> [Compito assegnato 1] Cita dal testo sulla birra in cucina tutto ciò che va da "Un piatto ricercato" giù fino a "è semplice: entrambi.", senza cambiare nulla.
> [Compito assegnato 2] Prosegui il testo sulla birra in cucina scrivendo il seguito dopo la sua ultima frase.

> [Testo selezionato]
------------------------------------------------------------
Un piatto ricercato che non è passato inosservato ed un punto di vista che conferma l`idea di Tommaso Arrigoni del ristorante "Innocenti Evasioni" di Milano: «La birra non è un ingrediente di stagione e dunque possiamo permetterci di utilizzarla sia su ricette estive che invernali. La cosa curiosa che abbiamo notato nel nostro ristorante, proponendo piatti con la birra, è che spesso i piatti a base di birra piacciono anche a chi, in realtà, non la beve». Piatti di pesce o piatti di carne? La risposta è semplice: entrambi.
------------------------------------------------------------
> [Materiale di riferimento]
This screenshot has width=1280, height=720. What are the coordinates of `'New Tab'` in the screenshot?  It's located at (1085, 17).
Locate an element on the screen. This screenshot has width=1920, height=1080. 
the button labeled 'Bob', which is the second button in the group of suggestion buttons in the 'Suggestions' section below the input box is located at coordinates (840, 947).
------------------------------------------------------------
> [La tua risposta 1]
Un piatto ricercato che non è passato inosservato ed un punto di vista che conferma l`idea di Tommaso Arrigoni del ristorante "Innocenti Evasioni" di Milano: «La birra non è un ingrediente di stagione e dunque possiamo permetterci di utilizzarla sia su ricette estive che invernali. La cosa curiosa che abbiamo notato nel nostro ristorante, proponendo piatti con la birra, è che spesso i piatti a base di birra piacciono anche a chi, in realtà, non la beve». Piatti di pesce o piatti di carne? La risposta è semplice: entrambi.

> [La tua risposta 2]
E la conferma arriva incrociando le ricette che ci hanno raccontato Moreno Cedroni, chef del ristorante "La Madonnina del Pescatore" di Marzocca di Senigallia (An), e Aurora Mazzucchelli, che con la famiglia porta avanti il ristorante Marconi di Sasso Marconi (Bo). «La birra - ha raccontato Cedroni - si deve sentire nel piatto. Si tratta di un ingrediente che, considerata la nota amarognola, conferisce carattere ad una ricetta. Uno dei miei piatti più riusciti con è la Costoletta di rombo impanata alla birra chiara». «È un territorio - ha concluso Mazzucchelli -, quello che propone l`utilizzo della birra in cucina, in continua espansione soprattutto perchè la qualità di questa bevanda è sempre maggiore. Recentemente ho proposto una Spuma di birra con tartare di fassona».